NeuroCentrix

What to Ask Your Doctor to Get a Straight Answer

What to Ask Your Doctor to Get a Straight Answer

Doctor and Patient
Ask your doctor the right questions

When a patient considers a certain treatment, there are specific things they want to know:

  1. Will this make me better?
  2. How long will that take?
  3. How long before I can stop it?
  4. Will I get side effects?
  5. How bad are they?
  6. How long do they last?
  7. How much will it cost?

When a patient asks these very relevant questions, they may find themselves frustrated by the answers, which almost always start with “It depends…” Then follows a long explanation with lots of caveats like, “in most cases…”, “we tend to find that…”, “the literature suggests…”, and often concludes with, “let’s try it and see”.

This tends to come with the doctor’s encouraging but slightly sheepish grin. The patient is then bustled out clutching their prescription, perhaps a little hopeful, maybe a little confused, and certainly with no real idea how the treatment will go.

What usually happens next is the lottery of a Google search. The problem here is too much information, and with no guide to its quality. Often the patient finds a consumer forum, wading through reams of advice and experiences, which is well-meant but subjective and conflicting – and usually negatively skewed as well. People are far more likely to post about bad outcomes than good ones.

Looking for something more objective, the patient may then land upon the company’s pharmaceutical information. Most of that will be inscrutable jargon, but disconcertingly clear is the list of potential side effects. Here she will find anything bad that has happened to anyone, anywhere, and enthusiasm for the treatment understandably wanes. A final effort will send the patient to some authoritative source such as Johns Hopkins, but there she meets the same measured but empty pronouncements that sent her to Google in the first place.

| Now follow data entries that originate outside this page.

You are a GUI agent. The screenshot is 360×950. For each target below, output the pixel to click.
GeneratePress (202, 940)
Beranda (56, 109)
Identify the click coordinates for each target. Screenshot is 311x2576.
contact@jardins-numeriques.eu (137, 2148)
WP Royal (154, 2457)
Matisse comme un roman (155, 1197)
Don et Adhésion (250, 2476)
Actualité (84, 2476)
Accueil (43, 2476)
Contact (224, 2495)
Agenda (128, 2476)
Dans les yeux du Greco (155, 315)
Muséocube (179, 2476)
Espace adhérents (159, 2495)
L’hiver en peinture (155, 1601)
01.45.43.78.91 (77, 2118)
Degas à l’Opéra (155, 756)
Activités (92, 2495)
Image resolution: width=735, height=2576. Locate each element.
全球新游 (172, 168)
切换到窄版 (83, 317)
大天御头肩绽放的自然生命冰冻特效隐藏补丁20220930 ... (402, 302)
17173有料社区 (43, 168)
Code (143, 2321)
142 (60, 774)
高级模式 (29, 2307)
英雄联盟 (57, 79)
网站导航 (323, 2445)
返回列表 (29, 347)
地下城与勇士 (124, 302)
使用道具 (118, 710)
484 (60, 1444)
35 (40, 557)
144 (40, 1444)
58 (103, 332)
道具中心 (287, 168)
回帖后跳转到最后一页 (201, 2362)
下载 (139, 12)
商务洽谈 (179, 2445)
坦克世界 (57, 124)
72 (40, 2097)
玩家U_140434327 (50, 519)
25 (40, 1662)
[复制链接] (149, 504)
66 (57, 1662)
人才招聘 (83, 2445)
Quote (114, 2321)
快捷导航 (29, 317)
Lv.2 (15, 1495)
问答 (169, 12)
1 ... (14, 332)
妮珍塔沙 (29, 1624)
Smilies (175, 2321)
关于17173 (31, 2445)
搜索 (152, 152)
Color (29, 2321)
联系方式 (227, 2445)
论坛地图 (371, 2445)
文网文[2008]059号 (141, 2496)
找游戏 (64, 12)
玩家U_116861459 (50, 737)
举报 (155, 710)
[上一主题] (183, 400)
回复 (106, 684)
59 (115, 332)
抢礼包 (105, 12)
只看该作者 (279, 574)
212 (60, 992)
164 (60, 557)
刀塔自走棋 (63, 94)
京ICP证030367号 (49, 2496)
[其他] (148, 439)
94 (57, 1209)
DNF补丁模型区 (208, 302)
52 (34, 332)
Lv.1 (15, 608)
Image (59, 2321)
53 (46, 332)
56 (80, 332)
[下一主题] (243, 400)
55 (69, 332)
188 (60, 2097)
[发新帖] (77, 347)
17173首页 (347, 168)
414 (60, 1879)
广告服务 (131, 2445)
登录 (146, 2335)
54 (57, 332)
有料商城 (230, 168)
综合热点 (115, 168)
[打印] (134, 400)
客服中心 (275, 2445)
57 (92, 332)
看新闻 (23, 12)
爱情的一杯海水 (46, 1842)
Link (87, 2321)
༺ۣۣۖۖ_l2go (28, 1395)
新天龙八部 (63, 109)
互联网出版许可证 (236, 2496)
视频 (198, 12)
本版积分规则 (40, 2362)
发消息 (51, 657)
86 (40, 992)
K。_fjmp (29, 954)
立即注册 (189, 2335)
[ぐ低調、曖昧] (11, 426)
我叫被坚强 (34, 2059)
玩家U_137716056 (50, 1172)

When a doctor waffles around a patient’s questions, he is not being unnecessarily difficult, or even looking to cover himself. What transpires in the consultation’s awkward twilight is a verbal logjam that comes from two people talking at cross-purposes, because they come from very different places. The doctor is wrestling with an entirely different set of questions:

  • Which treatment has the best evidence?
  • What do the latest studies show?
  • What is the consensus among my colleagues?
  • Would anyone criticise this decision?
  • Is this safe?

The impasse is essentially numerical. The doctor sees hundreds of patients and will face this kind of clinical decision thousands of times. Meanwhile the patient is seeing this one doctor about this one problem. The doctor wants to employ best practice over thousands of decisions, based on the evidence of thousands of patients in clinical trials around the world. The patient wants a single answer for his individual problem in this moment.

The doctor wants to reassure the patient, “Yes, this treatment works! It will make you better!” – and she may be right, if she were talking to entire cohort of relevant patients. The evidence says that the treatment does work, that patients will get better … overall. Alas that doesn’t mean that this particular patient will get better, and it doesn’t say when, or at what cost. If she offered a guarantee for every patient, inevitably, for some, she would be wrong. And for those patients, that doctor was not just a little bit wrong, but 100% wrong. The fact that she was right 95% of the time is invisible to the unlucky patient, and totally irrelevant. Hence the doctor avoids promising anything at all, and the patient leaves unsatisfied.

For patients facing this tricky conversation, let me offer a few suggestions:

  • Recognise that your doctor will almost never give straight, iron-clad answers for your particular situation (doctors that do are gamblers, and rare).
  • Ask questions that your doctor can confidently answer, such as:
    • Approximately how many patients have you treated with this?
    • How many were better 6 months later?
    • How many had to stop because of side effects?
    • If you gave this treatment to 100 patients like me, how many would you expect to improve? How many to recover entirely?
    • Were you weighing up any alternatives?
    • Any sources you can recommend for me the read further?

The trick is to translate your individual case into the doctor’s overall experience. Some doctors will be good enough communicators to do this automatically. Others will find a refreshing vein of clarity through your questions. A few may flounder and have no answers at all. Unfortunately these doctors may have simply picked up their prescribing habits at random, from drug companies, or from what they heard someone else doing. This you should take as a sign that you may need a second opinion before embarking on any serious treatment.